• EXTRACTED INFORMATION:
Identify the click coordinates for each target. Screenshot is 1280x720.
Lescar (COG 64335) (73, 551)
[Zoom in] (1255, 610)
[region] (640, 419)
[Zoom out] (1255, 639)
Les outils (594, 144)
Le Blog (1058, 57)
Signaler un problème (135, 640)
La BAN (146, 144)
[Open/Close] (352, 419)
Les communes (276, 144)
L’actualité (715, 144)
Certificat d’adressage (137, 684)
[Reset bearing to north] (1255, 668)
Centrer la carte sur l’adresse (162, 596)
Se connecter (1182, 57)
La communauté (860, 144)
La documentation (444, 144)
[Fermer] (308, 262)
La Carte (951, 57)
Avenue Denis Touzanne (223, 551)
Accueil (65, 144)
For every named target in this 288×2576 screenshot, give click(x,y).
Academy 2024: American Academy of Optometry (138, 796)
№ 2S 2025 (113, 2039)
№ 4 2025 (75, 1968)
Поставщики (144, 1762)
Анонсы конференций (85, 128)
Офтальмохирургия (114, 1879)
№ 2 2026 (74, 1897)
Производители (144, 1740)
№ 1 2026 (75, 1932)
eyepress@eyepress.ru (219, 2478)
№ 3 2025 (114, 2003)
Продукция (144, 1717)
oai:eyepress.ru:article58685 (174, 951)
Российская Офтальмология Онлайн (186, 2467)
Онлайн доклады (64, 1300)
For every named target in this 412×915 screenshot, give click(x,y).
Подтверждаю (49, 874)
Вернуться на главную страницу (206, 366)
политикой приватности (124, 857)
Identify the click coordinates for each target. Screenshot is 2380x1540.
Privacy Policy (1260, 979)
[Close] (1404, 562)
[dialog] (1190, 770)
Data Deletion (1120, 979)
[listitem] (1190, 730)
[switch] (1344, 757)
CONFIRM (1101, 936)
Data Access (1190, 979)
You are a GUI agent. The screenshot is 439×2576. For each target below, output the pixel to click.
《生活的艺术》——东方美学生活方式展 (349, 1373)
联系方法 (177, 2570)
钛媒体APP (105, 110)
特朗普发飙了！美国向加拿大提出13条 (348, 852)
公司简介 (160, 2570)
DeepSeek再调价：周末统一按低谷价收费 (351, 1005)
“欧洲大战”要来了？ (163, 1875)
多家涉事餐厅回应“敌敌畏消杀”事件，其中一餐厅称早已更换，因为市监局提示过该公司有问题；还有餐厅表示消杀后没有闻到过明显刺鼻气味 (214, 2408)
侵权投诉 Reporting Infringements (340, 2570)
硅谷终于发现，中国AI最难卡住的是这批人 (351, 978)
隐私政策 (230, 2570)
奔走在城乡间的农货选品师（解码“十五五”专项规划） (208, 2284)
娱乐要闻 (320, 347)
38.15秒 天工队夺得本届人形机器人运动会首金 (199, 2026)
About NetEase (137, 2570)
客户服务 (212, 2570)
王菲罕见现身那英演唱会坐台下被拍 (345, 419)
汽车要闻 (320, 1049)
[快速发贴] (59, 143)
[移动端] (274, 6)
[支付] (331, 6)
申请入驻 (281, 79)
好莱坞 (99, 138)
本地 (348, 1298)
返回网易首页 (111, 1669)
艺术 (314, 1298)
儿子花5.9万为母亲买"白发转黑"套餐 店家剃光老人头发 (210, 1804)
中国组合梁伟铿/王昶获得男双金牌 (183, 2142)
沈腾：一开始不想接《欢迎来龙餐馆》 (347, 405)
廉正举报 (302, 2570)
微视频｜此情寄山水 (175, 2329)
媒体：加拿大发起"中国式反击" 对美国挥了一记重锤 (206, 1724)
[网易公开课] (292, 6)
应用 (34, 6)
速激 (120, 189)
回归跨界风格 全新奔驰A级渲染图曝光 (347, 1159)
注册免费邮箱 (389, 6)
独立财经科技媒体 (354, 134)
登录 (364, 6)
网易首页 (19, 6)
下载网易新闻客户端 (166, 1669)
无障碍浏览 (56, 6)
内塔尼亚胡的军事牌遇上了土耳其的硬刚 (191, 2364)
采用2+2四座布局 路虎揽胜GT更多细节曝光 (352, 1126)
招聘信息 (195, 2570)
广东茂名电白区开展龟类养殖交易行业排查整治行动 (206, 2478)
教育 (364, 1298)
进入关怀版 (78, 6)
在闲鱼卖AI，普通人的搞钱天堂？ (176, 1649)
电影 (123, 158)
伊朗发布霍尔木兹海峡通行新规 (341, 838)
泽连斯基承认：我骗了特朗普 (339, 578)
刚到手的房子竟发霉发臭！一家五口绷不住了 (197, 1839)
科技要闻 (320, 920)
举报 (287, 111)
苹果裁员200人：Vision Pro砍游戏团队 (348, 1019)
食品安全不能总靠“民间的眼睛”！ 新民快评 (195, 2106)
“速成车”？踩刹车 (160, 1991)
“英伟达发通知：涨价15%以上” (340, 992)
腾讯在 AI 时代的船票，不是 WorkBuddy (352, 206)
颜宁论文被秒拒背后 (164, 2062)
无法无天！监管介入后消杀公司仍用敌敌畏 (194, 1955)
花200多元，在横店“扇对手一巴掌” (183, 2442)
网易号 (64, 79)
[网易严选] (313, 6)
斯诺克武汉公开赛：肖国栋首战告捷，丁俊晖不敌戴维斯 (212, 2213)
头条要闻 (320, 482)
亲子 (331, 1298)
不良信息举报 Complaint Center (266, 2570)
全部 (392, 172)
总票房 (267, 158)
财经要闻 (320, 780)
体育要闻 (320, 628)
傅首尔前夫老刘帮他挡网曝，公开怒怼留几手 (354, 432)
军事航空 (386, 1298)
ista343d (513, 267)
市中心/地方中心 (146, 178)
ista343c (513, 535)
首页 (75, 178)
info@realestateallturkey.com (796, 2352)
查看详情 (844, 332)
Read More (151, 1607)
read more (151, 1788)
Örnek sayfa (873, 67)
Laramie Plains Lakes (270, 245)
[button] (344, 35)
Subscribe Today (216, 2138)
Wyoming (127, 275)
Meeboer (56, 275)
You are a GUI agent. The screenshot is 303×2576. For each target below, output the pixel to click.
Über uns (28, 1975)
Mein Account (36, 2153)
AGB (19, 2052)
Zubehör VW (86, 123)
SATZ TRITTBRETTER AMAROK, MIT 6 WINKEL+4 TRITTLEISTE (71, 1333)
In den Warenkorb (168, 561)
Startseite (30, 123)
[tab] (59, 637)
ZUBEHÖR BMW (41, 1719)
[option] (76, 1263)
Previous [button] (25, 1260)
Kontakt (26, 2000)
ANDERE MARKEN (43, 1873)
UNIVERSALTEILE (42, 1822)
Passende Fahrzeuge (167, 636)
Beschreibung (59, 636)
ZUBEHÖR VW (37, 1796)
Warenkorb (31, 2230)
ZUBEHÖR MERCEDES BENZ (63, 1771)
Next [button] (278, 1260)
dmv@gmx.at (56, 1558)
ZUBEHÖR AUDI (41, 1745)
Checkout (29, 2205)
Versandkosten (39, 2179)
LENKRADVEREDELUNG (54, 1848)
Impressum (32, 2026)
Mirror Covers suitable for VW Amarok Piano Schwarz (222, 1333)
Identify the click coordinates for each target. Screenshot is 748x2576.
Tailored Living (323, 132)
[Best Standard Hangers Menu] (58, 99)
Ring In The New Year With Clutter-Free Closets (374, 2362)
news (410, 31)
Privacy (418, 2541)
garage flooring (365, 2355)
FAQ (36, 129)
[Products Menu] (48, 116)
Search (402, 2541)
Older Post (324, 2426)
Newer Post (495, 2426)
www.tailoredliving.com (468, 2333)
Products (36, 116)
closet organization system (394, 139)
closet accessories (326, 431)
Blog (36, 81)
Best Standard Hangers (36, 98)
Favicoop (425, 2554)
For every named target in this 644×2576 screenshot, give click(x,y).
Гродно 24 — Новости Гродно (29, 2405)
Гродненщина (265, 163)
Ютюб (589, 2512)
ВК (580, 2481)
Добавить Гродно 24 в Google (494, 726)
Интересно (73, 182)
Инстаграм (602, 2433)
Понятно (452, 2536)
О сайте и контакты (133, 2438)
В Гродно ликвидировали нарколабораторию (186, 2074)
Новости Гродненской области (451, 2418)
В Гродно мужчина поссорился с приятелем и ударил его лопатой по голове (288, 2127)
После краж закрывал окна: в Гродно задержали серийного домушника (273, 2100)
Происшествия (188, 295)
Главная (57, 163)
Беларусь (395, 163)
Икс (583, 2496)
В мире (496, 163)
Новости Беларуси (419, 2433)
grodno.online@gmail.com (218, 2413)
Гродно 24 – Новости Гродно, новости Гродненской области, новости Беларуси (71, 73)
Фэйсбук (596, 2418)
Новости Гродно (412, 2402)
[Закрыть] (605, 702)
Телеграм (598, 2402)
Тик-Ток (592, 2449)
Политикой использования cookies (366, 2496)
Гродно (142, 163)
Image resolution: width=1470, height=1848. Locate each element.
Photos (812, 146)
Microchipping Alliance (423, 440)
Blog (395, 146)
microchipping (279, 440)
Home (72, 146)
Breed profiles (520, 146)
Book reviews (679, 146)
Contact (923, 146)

• WHAT TO WORK ON:
The answer must be the line containing "Главная (57, 163)" and every line after it to the end of the records, repeated exactly.

• SOLUTION FOR THIS PROBLEM:
Главная (57, 163)
Беларусь (395, 163)
Икс (583, 2496)
В мире (496, 163)
Новости Беларуси (419, 2433)
grodno.online@gmail.com (218, 2413)
Гродно 24 – Новости Гродно, новости Гродненской области, новости Беларуси (71, 73)
Фэйсбук (596, 2418)
Новости Гродно (412, 2402)
[Закрыть] (605, 702)
Телеграм (598, 2402)
Тик-Ток (592, 2449)
Политикой использования cookies (366, 2496)
Гродно (142, 163)
Image resolution: width=1470, height=1848. Locate each element.
Photos (812, 146)
Microchipping Alliance (423, 440)
Blog (395, 146)
microchipping (279, 440)
Home (72, 146)
Breed profiles (520, 146)
Book reviews (679, 146)
Contact (923, 146)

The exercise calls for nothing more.